Intel is introducing a new type of memory component. They refer to it as a "disk" although it actually more like a flash drive. The technology behind this component is still (slightly) veiled behind corporate secrecy, but it seems to be based on a phase change material. It is similar to be technology I wrote about several months ago (5D Crystal Technology: Huge Data Stores That Will Last Till the End of Time ) which is based on glass-like substances that alter their physical atomic arrangement when heated.
Intel is calling this new technology Optane, and is based on some joint development they have done with Micron (the memory manufacturer). The underlying joint technology is called 3-D Xpoint, and while they haven't publicized exactly how it works you might want to check out A Preview of Future Disk Drives which gives a clearly written, high-level overview of a working research prototype (non-Intel) based on phase change principles.
Benchmarks show that the technology can provide higher data density by volume as well as a 10 times speed of NAND memory. In the optical data channel becomes necessary in order to keep up with the data transfer rates that the 3-D Xpoint chip is capable of. And, even more interesting, Intel promises that in 2017 that they will repackage this technology into standard RAM memory slot modules!
One reason I find new technologies like these fascinating is because they represent a continuum of storage solutions. In the very earliest days computer storage began as permanent and very slow (punched cards), or volatile but much faster (electrical relays). The slow storage technology got bigger and faster: paper tape, magnetic tape, block access magnetic tape, disk drives, solid-state drives. And this "slow" style of storage has promising new avenues such as the 5D Crystal I mentioned previously. And let's not forget DNA! The faster volatile storage paradigm has also gained capacity and speed. Electrical relays soon led to vacuum tube digital switches, transistor switches, integrated circuit arrays of transistor switches (static RAM), capacitor based transistor arrays (DRAM), memristors.

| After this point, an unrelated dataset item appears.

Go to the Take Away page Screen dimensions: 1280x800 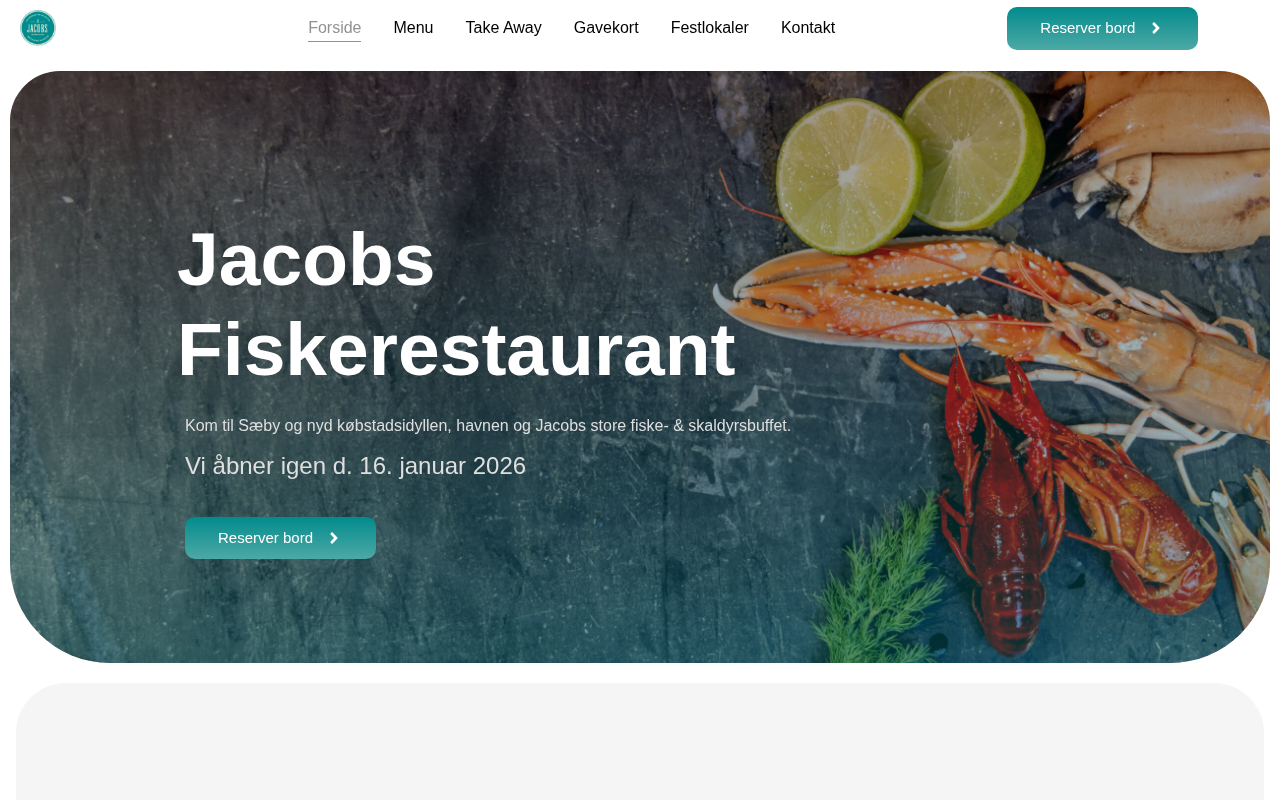pyautogui.click(x=503, y=28)
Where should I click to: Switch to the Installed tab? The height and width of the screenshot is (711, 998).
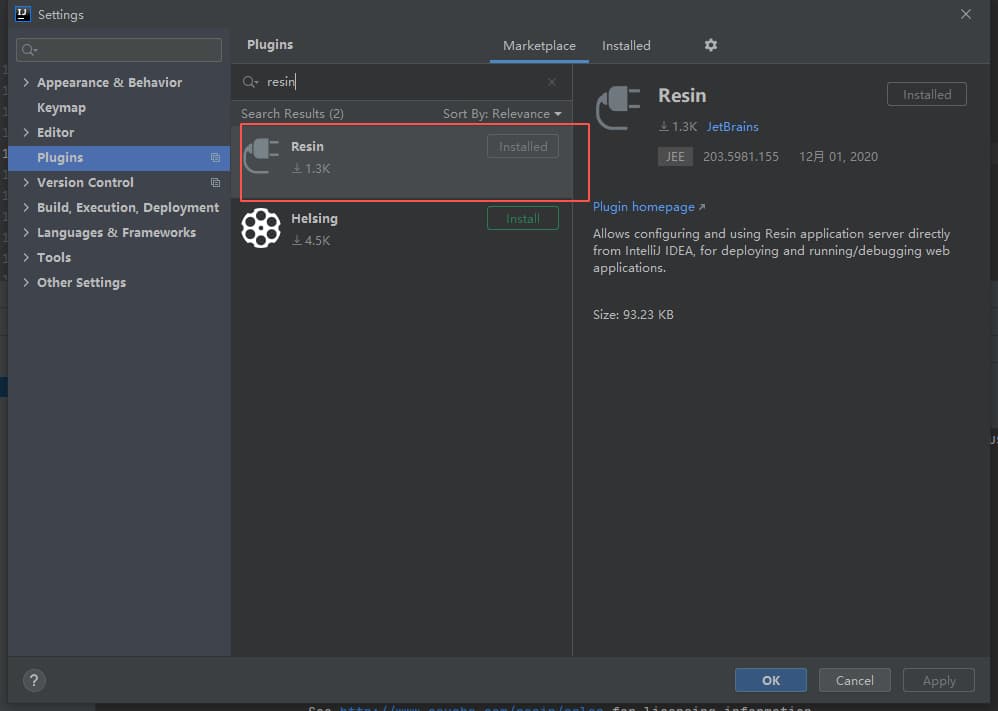[x=626, y=46]
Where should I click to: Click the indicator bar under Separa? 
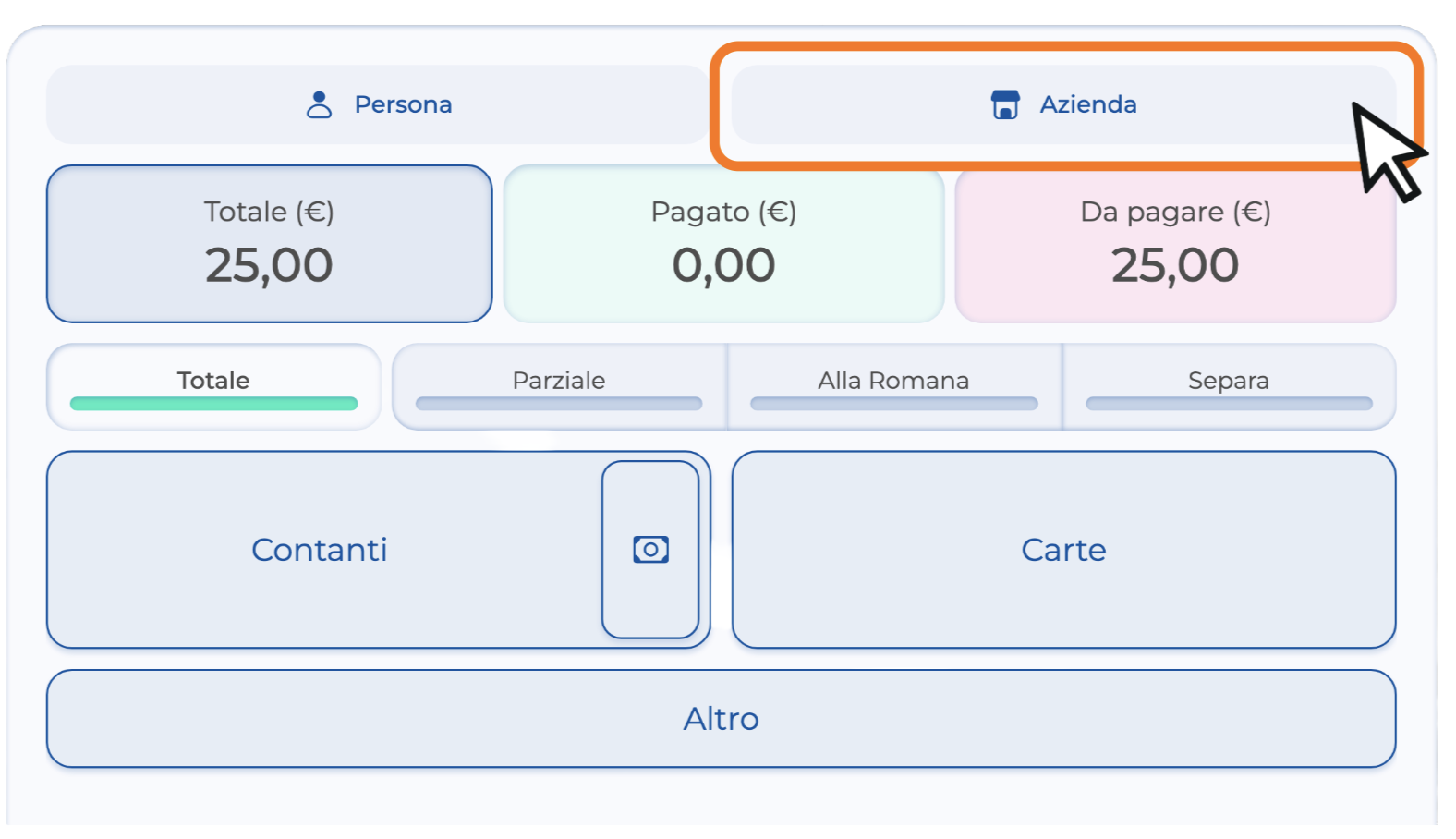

But as these memories solutions evolved they often had some interesting and quixotic crossover too. At the time of discrete transistor switch memory and block access magnetic tape technology there was a need for low latency (less than 10 ms) random access to larger (1000 bits!) blocks of data. This led to the now-defunct class of components called magnetostrictive delay line memories. They were sort of like a disk but instead of spinning discs a wave of magnetic fields was propagated around a circle of wire (usually nickel alloy). When the pulses (representing bits) reached the other end of the wire they were detected, amplified and reinjected at the starting point. Knowing the clock counter it was possible to read any desired bit out of the rapidly cycling train of bits. It behaved like a disk but it was volatile. If you lost power you lost all the data.
In case you're wondering what on earth could be done with such limited and primitive technology, magnetostrictive delay loop storage was the core of the most advanced numerical control milling machine of its time (the late 1960s). It was used to mill the giant full span spars for the first Boeing 747's.
Another reason these new storage technologies are interesting is because they all are tending towards long-duration, non-volatility. Some of you probably noticed that when I listed the spectrum of fast random-access storage I left out an entire class of memory that was successful and cost-effective from the late 1950s through the 70s: ferrite core memory. Until the advent of flash memory, it was unique in that it would retain data indefinitely with no power. But issues with manufacturing, quality control, grid sizes, etc. imposed definite limits on the scalability of this type of memory. Once IC based memories became available they quickly supplanted core memories even though the IC memories were volatile. Interesting aside: The first space shuttle flight computers use core memory and after the Challenger crash useful data was recovered after being brought up from the ocean floor.
While all of these technologies are discrete it becomes apparent (once we have enough of them) that there is a continuum across the speed of access and quantity of storage spectrum. And as we get more nonvolatile, low cost, random-access, low-power, large capacity storage technology the sooner the distinction between cheap disks and fast RAM will disappear. It will definitely change the way we write programs.
Maybe in 2017 and with some Optane chips I can start doing 1 TB matrix transformations in memory on my desktop PC!